Fiore stopped moving and looked at Walsh. “Tell me, Russell, would you trade Warwick, Portsmouth, Pascoag and a few maybes for the Herald ’s endorsement?” The question reeked with sarcasm. When Walsh didn’t answer, Fiore continued. “You’d give your left testicle to get it and so would I.” There was silence from the others. Doug saw the opportunity to try and relieve whatever
resentment his tone of voice had caused. “In fact, if I was as old as you, Russell, I’d give both testicles if it would help.”
It worked, and everyone laughed.
“What about Singer’s wife?” Karp asked innocently. “She’s in your firm, Doug. Is there anything we can use against her that could rub off on him?”
Fiore paced halfway around the room before answering. “I don’t think so. The ironic part is that she’d probably volunteer it if she had something. I happen to know Carol Singer would give anything to see her husband lose this race.” Even as he spoke the words, the germ of an idea began taking hold, one that he soon believed could put him behind the governor’s desk at the Statehouse.
94
THE DEBATE WAS SCHEDULED to begin at eight o’clock and take place in ’64 Hall on the campus of Providence College in the Elmhurst section of the city. Berman didn’t schedule any speaking engagements for Fiore that afternoon. He wanted him to rest up and rehearse the answers he’d give to the questions they anticipated being asked.

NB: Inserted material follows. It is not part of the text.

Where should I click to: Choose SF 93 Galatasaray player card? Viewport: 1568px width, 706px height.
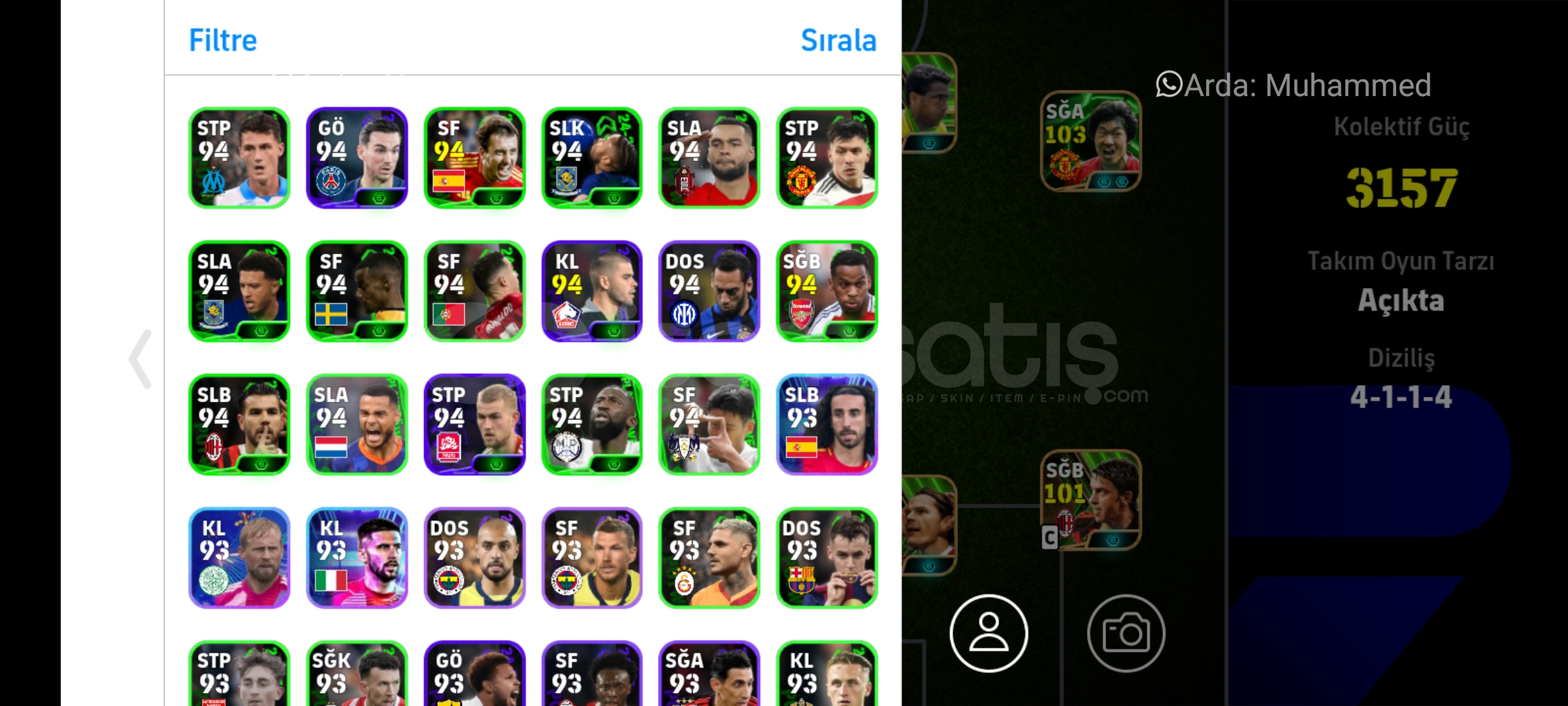(710, 558)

Instead of using a panel made up of writers and broadcasters, the debate sponsors decided to let all the questions come from preselected members of the audience attending the event.
When Fiore’s three man “brain trust” left the suite to take a break at the bar on the Biltmore’s mezzanine level, Cyril gave Doug two hours to relax before they’d return to go over the issues with him. Fiore telephoned Pat Hanley immediately and told her it was important for them to meet right away. She was delighted to hear his voice and agreed to be in Room 606 in a half hour. He used the time to put details on the idea he had minutes earlier.
They weren’t able to be together for several weeks, but Hanley didn’t need any apologies. She understood that the final leg of the campaign demanded all Doug’s time. He embraced her and kissed her after she locked the door, and held her hand as they walked toward the sofa. They sat down next to each other and exchanged pleasantries for several minutes.